CREATE TABLE TimeLog (
    TimeLogId INT IDENTITY PRIMARY KEY,
    UserId INT NOT NULL,
    TimeStart DATETIME NOT NULL,
    TimeEnd DATETIME NULL,
    Description VARCHAR(200),
    Created DATETIME DEFAULT GETDATE(),
    Modified DATETIME DEFAULT GETDATE()
)
GO
EXEC sys.sp_cdc_enable_table
@source_schema = N'dbo',
@source_name   = N'TimeLog',
@role_name     = NULL,
@filegroup_name = N'PRIMARY',
@supports_net_changes = 1
GO

 

The sys.sp_cdc_enable_table procedure gives the possibilities to control which filegroup the change data should be stored on, as well as a role to control access to the data. For this demo I’ll just store the data in the PRIMARY filegroup. CDC relies on SQL Server Agent to be running, so make sure it is so before running the sys.sp_cdc_enable_table procedure.

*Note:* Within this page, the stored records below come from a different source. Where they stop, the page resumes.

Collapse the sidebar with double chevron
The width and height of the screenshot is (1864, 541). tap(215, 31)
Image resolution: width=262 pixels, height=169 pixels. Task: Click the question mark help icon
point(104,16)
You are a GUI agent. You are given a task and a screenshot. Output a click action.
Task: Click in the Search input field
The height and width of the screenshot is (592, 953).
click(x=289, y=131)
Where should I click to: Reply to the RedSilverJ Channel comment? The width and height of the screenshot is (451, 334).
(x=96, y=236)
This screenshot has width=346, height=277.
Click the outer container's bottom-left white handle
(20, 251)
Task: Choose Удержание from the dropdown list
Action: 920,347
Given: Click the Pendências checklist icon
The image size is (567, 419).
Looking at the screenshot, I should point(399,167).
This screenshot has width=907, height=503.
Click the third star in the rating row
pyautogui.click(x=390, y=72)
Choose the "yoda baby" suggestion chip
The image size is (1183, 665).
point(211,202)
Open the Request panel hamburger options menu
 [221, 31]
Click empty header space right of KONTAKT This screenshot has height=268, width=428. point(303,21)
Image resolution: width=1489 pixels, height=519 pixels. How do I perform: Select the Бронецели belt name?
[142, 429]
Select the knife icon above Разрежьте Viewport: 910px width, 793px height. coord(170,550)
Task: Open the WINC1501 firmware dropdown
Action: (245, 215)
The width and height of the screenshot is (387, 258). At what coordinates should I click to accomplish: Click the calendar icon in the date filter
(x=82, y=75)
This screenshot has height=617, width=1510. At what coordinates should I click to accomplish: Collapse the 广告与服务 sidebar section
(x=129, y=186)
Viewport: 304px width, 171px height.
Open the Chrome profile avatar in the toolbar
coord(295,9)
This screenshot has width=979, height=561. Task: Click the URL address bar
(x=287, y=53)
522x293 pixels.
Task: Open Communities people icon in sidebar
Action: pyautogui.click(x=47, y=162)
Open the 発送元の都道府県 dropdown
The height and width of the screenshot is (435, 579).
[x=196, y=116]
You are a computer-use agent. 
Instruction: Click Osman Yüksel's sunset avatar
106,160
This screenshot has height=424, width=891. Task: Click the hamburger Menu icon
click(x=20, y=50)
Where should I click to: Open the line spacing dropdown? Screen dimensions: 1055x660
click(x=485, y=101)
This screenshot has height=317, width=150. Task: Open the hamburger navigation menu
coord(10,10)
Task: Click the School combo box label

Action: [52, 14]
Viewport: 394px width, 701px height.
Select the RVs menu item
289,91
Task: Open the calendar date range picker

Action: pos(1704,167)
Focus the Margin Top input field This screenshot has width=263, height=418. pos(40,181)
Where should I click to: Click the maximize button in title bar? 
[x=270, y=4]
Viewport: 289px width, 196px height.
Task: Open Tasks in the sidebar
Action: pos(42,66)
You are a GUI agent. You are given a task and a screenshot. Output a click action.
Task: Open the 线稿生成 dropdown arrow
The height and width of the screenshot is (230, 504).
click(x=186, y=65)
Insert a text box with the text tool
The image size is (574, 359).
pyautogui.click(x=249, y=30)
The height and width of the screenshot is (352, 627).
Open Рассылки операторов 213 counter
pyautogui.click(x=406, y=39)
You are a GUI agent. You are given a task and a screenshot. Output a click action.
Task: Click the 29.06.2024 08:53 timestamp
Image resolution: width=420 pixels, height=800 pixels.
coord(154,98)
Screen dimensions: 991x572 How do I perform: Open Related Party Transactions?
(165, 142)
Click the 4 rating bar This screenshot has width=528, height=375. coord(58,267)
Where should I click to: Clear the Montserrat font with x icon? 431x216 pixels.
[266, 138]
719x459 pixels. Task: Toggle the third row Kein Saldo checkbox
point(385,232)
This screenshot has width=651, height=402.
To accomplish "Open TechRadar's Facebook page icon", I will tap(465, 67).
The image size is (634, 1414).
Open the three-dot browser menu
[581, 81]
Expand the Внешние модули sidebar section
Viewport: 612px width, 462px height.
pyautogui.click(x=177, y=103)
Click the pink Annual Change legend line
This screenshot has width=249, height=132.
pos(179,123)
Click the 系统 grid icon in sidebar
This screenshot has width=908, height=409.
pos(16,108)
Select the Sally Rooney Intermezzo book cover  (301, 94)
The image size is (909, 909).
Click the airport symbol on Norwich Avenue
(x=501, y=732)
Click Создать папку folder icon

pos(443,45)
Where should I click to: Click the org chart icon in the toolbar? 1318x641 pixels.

Next up is inserting some data to simulate one user performing a few correct time registrations, and another user registering some wrong data. I have put in a WAITFOR DELAY, which simulates that some time has past on since the last registration. It does not matter if it is seconds or months.

/*
Two users - userid 1 and 2
User 1 makes 3 registrations, but the third (the update) is wrong
User 2 makes 2 registrations, both are correct.
User 1 makes 1 correct registration
*/
--Correct registration
INSERT INTO TimeLog (UserId, TimeStart, Description)
VALUES (1, '2012-01-01 10:00:00', '1st work day')
GO
WAITFOR DELAY '00:00:02'
--Correct registration
INSERT INTO TimeLog (UserId, TimeStart, Description)
VALUES (1, '2012-01-02 10:00:00', '2nd work day')
GO
WAITFOR DELAY '00:00:02'
--Wrong registration/update
UPDATE TimeLog
SET
    TimeEnd = '2013-01-01 19:00:00',
    Modified = GETDATE()
WHERE
    UserId = 1
    AND TimeStart = '2012-01-01 10:00:00'
GO
WAITFOR DELAY '00:00:02'
--Correct registration
INSERT INTO TimeLog (UserId, TimeStart, Description)
VALUES (2, '2012-01-01 09:00:00', '1st work day')
GO
WAITFOR DELAY '00:00:02'
--Correct registration
INSERT INTO TimeLog (UserId, TimeStart, Description)
VALUES (2, '2012-01-02 09:00:00', '2nd work day')
GO
WAITFOR DELAY '00:00:02'
--Correct registration
INSERT INTO TimeLog (UserId, TimeStart, Description)
VALUES (1, '2012-01-03 10:00:00', '3rd work day')
GO

 

Let’s see how the data looks now:

--Notice TimeLogId = 1.
--The TimeEnd shouldn't be in 2013.
SELECT * FROM TimeLog

 

image

CDC adds a few functions that we can use to select the changes that has happened. The first we will use, is sys.fn_cdc_map_time_to_lsn, which takes a datetime as input, and returns the lsn (Transaction log sequence number) that matches the timestamp. It is also fed with a string value that tells if it should return the lsn that is

  • largest less than
  • largest less than or equal
  • smallest greater than
  • smallest greater than or equal

I’m interested in all changes that has happened on the table within the last 24 hours, so I’ll use the following lines to find those lsn’s:

DECLARE @begin_time datetime, @end_time datetime, @begin_lsn binary(10), @end_lsn binary(10);
SET @begin_time = GETDATE()-1
SET @end_time = GETDATE()
SELECT @begin_lsn = sys.fn_cdc_map_time_to_lsn('smallest greater than', @begin_time);
SELECT @end_lsn = sys.fn_cdc_map_time_to_lsn('largest less than or equal', @end_time);

 

Now I have the lsn of the smallest lsn that has happened after the point in time GETDATE()-1 which is 24 hours ago. I also have the lsn of the last lsn that has happened before (or equal to) GETDATE(). This leads me to the next functions available. After enabling CDC on the table, a few functions and system tables was automatically added to my database:

image

 

The next function I’ll use, is the one called cdc.fn_cdc_get_all_changes_dbo_TimeLog. It’s called with the two lsn’s found above like this:

SELECT *
FROM cdc.fn_cdc_get_all_changes_dbo_TimeLog(@begin_lsn, @end_lsn, 'all update old')

 

image

I now get all the changes that has happened, and updates will be listed as a trigger solution would, by having both a delete and insert row to hold the data from before the update and after.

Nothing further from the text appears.